If I use the 2nd formula to compute, the magnitude of the work is about 10 J, which is insanely low.

There is not much energy in small magnets, 10 J doesn't sound so wrong (you did not give the volume).

 

[pomekrank]

This magnet is used for magnetic refrigeration where a magnetocaloric material is heated up to produce cold. However, a 1T field produces about ΔT = 2.5 K, which means the energy for enthalpy change is about Q = m*cp*ΔT = (0.25kg)(240 J/kg-K)(2.5) = 250 J. So it makes no sense that I can have 250J of energy from a 10J field... Yes I didn't take into account the efficiencies and all losses, but the order of magnitude is just way to much.

 

[mfb]

A permanent magnet is permanent - it doesn't lose or gain energy in the process.

What did you use as volume and where does the cp value come from?

 

[pomekrank]

I got to say that I don't understand the physics of the process too well.
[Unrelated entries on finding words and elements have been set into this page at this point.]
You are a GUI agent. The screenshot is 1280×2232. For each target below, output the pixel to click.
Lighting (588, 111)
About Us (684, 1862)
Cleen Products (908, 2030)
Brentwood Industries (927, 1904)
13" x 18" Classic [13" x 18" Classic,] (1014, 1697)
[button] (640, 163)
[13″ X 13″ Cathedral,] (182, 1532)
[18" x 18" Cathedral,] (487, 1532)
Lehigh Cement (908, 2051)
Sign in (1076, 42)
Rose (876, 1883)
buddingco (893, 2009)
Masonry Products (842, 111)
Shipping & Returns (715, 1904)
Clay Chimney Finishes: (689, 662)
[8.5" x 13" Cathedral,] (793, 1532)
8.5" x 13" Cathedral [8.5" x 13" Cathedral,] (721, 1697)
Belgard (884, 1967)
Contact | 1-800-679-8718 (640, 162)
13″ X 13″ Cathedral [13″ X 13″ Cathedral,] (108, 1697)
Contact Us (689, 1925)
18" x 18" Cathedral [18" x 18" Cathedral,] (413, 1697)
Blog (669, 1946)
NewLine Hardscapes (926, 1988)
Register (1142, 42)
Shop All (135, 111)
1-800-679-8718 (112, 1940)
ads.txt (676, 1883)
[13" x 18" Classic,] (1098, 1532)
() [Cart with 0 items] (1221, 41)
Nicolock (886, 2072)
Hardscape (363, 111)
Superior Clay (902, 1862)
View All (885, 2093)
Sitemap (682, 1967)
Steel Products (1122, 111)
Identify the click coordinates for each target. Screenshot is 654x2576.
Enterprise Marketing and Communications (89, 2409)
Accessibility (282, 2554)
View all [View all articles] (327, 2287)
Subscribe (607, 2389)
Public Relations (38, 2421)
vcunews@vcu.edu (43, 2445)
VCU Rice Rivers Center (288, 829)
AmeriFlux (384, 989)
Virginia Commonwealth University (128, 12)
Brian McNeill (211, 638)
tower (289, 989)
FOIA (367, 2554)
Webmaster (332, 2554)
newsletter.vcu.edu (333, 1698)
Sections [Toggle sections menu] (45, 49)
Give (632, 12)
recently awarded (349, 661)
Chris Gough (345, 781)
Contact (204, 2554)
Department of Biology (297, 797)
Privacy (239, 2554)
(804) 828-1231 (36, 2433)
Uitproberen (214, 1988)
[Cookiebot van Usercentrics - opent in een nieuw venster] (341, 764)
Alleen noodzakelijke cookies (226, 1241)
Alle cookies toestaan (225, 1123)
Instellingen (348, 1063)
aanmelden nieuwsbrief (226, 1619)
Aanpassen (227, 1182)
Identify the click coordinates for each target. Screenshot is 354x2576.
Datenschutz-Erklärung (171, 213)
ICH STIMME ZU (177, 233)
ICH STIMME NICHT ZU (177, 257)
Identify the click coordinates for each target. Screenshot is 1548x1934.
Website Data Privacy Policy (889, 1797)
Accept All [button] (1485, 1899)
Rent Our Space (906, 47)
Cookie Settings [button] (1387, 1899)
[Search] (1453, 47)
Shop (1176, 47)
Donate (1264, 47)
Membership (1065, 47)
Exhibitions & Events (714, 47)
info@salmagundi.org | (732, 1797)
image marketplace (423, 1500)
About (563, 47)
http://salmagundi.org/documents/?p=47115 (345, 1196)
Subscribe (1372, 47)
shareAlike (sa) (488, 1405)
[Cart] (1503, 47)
If you put gadolinium in the field, the temperature increases. But where does that energy come from and how do you evaluate it ? I mean, it's not restore to the magnet when the sample is taken away of the field since the heat is loss in the environment...
Also, I find tricky that never the physical properties of the magnet be considerated in the equation (somehow the alloy should influence the results).
To answer your question, I use the size of the minimum possible size of sample as the volume (vol = m/ρ=200g/7900kg/m3=2.5 e-5 m3) and cp is the typical value at 293K and 1 T (see attach for the curve).

 

[mfb]

The magnetic dipoles inside get oriented along the external field, so they lose some energy that gets released as heat. Breaking this order needs energy again, which cools the material.
Doing that at 300 K doesn't sound interesting, as there are better cooling methods available at that temperature.

 

[pomekrank]

Let's make it sample and reformulate the problem. I put a sample of material into a 1T magnetic field. The polarization of the sample thus change, so what is the energy transfert from the permanent magnet to the material ? I mean, how much energy is absorbed ?

 

[mfb]

Why do you expect an energy transfer from/to the permanent magnet? Its field is just there and does not change (significantly) if you move your material around.

 

[pomekrank]

Ok but how is it possible that in case of magnetocaloric material the temperature increases if no energy is added to the system (system = sample) ? You wrote about dipole reorientation, but doesn't it need energy to change orientation ?

 

[mfb]

You wrote about dipole reorientation, but doesn't it need energy to change orientation ?

It needs energy or releases it, depending on the direction of change. That's also the energy source.

 

[pomekrank]

and how do you quantify it ?

 

[mfb]

Like that
I guess it is possible to model it with quantum mechanics, but I wouldn't expect an easy way to predict the size of the effect for arbitrary materials.